1. Prohibited activity
You may not use, help others use, or attempt to use a VuNova service for:
- Phishing or impersonation: collecting credentials or payment details deceptively; copying a trusted brand or login; misleading a person about origin, destination, ownership, or purpose.
- Malware or compromise: distributing malicious code, exploit kits, unwanted software, ransomware, botnet commands, credential lists, or instructions primarily intended to compromise systems.
- Spam and manipulation: unsolicited bulk messaging, fake engagement, referral abuse, review manipulation, address harvesting, or automation that violates recipient or platform rules.
- Dangerous links and redirects: hiding a harmful destination, redirect chains designed to evade scanners, domain fronting, cloaking different content from reviewers, or rotating destinations after approval.
- Exploitation or abuse: child sexual abuse material, grooming, non-consensual intimate imagery, trafficking, credible threats, targeted harassment, doxxing, or content that facilitates real-world violence.
- Fraud and unlawful trade: scams, stolen goods, unauthorized financial services, evasion of sanctions, counterfeit documents, or deceptive investment and giveaway schemes.
- Privacy violations: unlawful surveillance, tracking without required notice or consent, sale of unlawfully obtained personal data, or publishing highly sensitive personal data without a lawful basis.
- Intellectual-property abuse: piracy, counterfeit distribution, license-key theft, or content that infringes copyright, trademark, or other rights.
- Security and resource abuse: unauthorized scanning, denial-of-service, password attacks, bypassing access controls, quota evasion, cryptomining, excessive automated load, or interference with another tenant.
2. Additional rules for links, files, AI, and APIs
Do not use links or QR codes to disguise a destination or defeat reputation systems. The visible description, preview, domain, and final destination must not materially mislead a reasonable visitor. A destination that becomes unsafe may be disabled even if it was safe when created.
Files and generated outputs must be lawful and safe to process. AI features may not be used to automate fraud, credential theft, malware, exploitation, or high-impact decisions without appropriate human review and legal authority.
API users must honor documented rate limits, identify integrations accurately, secure keys, and promptly revoke exposed credentials. Creating multiple accounts, tenants, domains, or network identities to bypass enforcement is prohibited.
3. Detection and proportionate enforcement
VuNova may use automated signals and human review to assess URLs, files, metadata, reports, unusual traffic, account relationships, and public reputation feeds. Automated detection is a signal, not a promise that content is safe.
Depending on severity and confidence, we may warn, require verification, reduce reach, block an action or destination, quarantine content, revoke keys or sessions, limit an account, preserve evidence, suspend service, terminate access, or notify providers and authorities when legally required or necessary to prevent harm.
Urgent, credible threats and clear phishing or malware may be blocked without advance notice. For lower-risk issues, we aim to give notice and a chance to correct the problem. Attempts to evade a restriction are treated as an additional violation.
4. Reporting abuse and appeals
Report suspected phishing, malware, impersonation, illegal content, or other abuse through the tracked contact form using “Abuse report” as the project. Include the exact URL, what happened, when you observed it, and non-sensitive supporting evidence. Do not submit passwords, full card data, malware binaries, or illegal imagery through the form.
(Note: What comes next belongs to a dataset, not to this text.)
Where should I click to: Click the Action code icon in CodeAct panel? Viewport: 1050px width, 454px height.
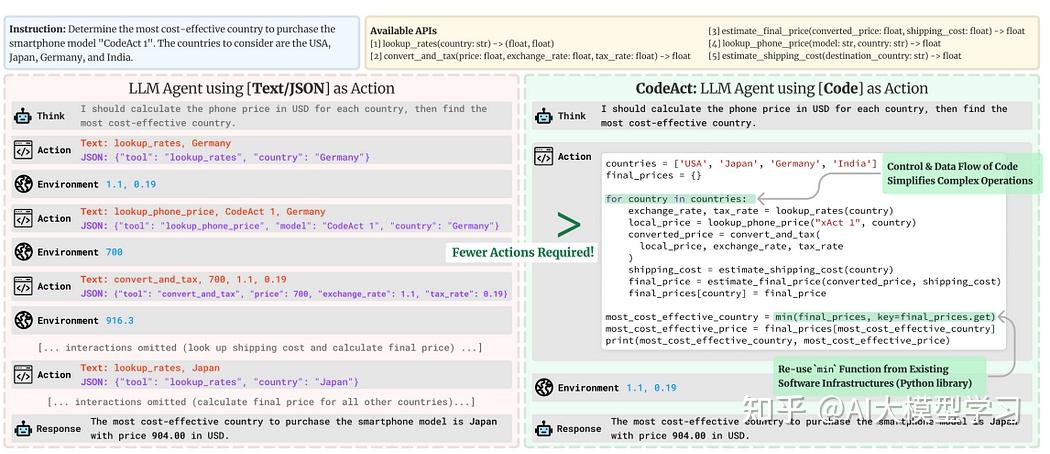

If your content or account was restricted, use the same form with “Moderation appeal.” Identify the affected account or URL and explain why the decision may be mistaken or what you corrected. A reviewer who was not the original reporter will assess the available context where practical.
Good-faith security research should minimize access to personal data and harm, stop after confirming the issue, avoid persistence or extortion, and report privately. This policy does not authorize testing systems you do not own or exempt conduct prohibited by law.
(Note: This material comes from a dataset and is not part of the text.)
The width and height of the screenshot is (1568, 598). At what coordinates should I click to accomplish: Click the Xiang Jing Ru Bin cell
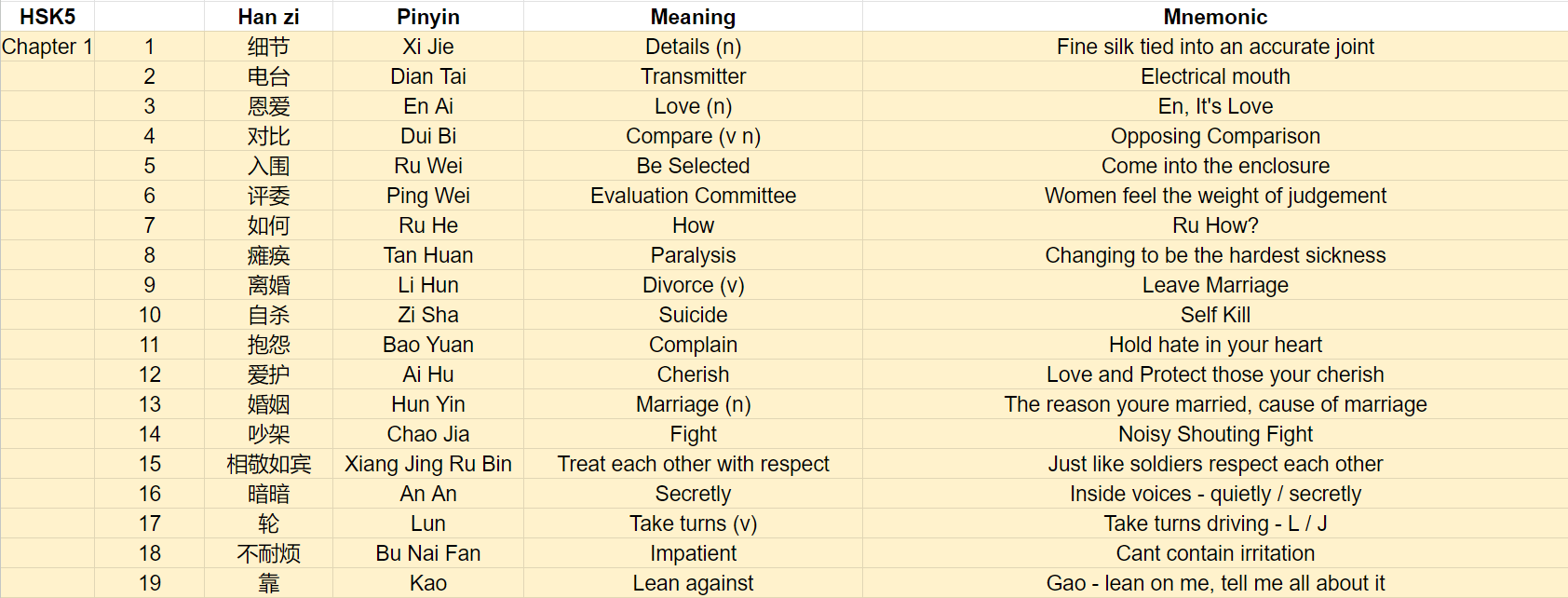(x=428, y=464)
5. Customer responsibility
You are responsible for users, integrations, domains, destinations, and content under your account. Use role-based access, two-factor authentication, separate API keys, least privilege, destination monitoring, and prompt offboarding. Notify VuNova if an account or domain is compromised.
This policy is part of the Terms of Service. Product-specific rules may be stricter where necessary for safety, provider requirements, or law.